Voici donc que fermer, barrer, expulser semblent devenir les seuls slogans ; pour ne pas mentionner l’ouverture de nouveaux hotspots, de fait des lager légalisés. Mais les parcours No Border savent très bien que le contrôle n’est pas la seule stratégie mise en œuvre dans la gestion de la migration : ce qu’ils dénoncent, en plus de la fermeture des frontières, est le drainage classiste et racial des flux, par lequel les États essayent d’avoir la main-d’œuvre la plus qualifiée, créant parfois une véritable « entreprise d’accueil » dans lequel les réfugiés deviennent des opportunités de profit pour les coopératives, parfois en exploitant leur illégalité, comme cela arrive avec la loi Bossi-Fini en Italie, qui lie le contrat de travail au permis de séjour, en laissant les demandeurs dans l’incertitude administrative qui ne peut que pousser au travail illégal.
Légaliser l’exploitation sans régularisation des migrants est bien adapté à un système qui fait de l’inégalité son pilier. Ceux qui font appel à la loi tant vantée sont en fait les premiers partenaires dans la production de l’illégalité et la clandestinité.
Et voila que la réponse immédiate contre ceux qui mettent en évidence la misère de ces ambiguïtés et essayent chaque jour de construire des parcours de lutte alternatifs est la répression et la criminalisation des migrants et des militants. La répression devient l’effort pathétique de minimiser et de dépolitiser le message du parcours No Border.
Sur la frontière franco-italienne, en seulement un mois, deux militants ont été arrêtés, 8 autres ont été refoulés avec un mandat, tandis que les passeurs sont autorisés à mener leurs négociations en face de la gare de Vintimille ou à entrer dans le domaine de la Croix-Rouge. Nous nous demandons si la même énergie utilisée pour réprimer les activistes No Border et les migrants sont également utilisés pour lutter contre l’embauche illégale dans la campagne, pour lutter contre l’exploitation des travailleurs migrants, rendu encore plus facile par les lois ambiguës construites sur le racisme institutionnel.
Alors que la police réprime ceux qui luttent pour l’élimination des frontières et contre la force d’un système capitaliste, l’Europe continue à demander, comme en Grèce, comme au Mali, comme au Sénégal et dans de nombreux États post-coloniaux, le « courage de réformes douloureuses », qui ne sont en fait que des mesures meurtrières au nom d’une dette extérieure négociée à leur insu, tout en fermant en même temps les portes à ceux qui fuient la pauvreté dans ces pays.
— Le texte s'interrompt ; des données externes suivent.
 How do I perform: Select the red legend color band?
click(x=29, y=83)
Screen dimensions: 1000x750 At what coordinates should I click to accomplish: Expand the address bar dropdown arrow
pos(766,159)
Voilà que la rhétorique de l’hospitalité cède la place à l’érection de murs et au déploiement de mesures répressives.
Ils ont détruit un lieu, une maison, un refuge pour beaucoup. Ils ont détruit un Présidio, mais pas un parcours, parce que Ventimiglia n’est pas juste un endroit. Vintimille est une idée de résistance qui repose sur un réseau établi au cours de ces trois mois, et qu’aucun bulldozer et aucune expulsion ne pourront jamais dégager.
Vintimille est partout et la solidarité est notre arme.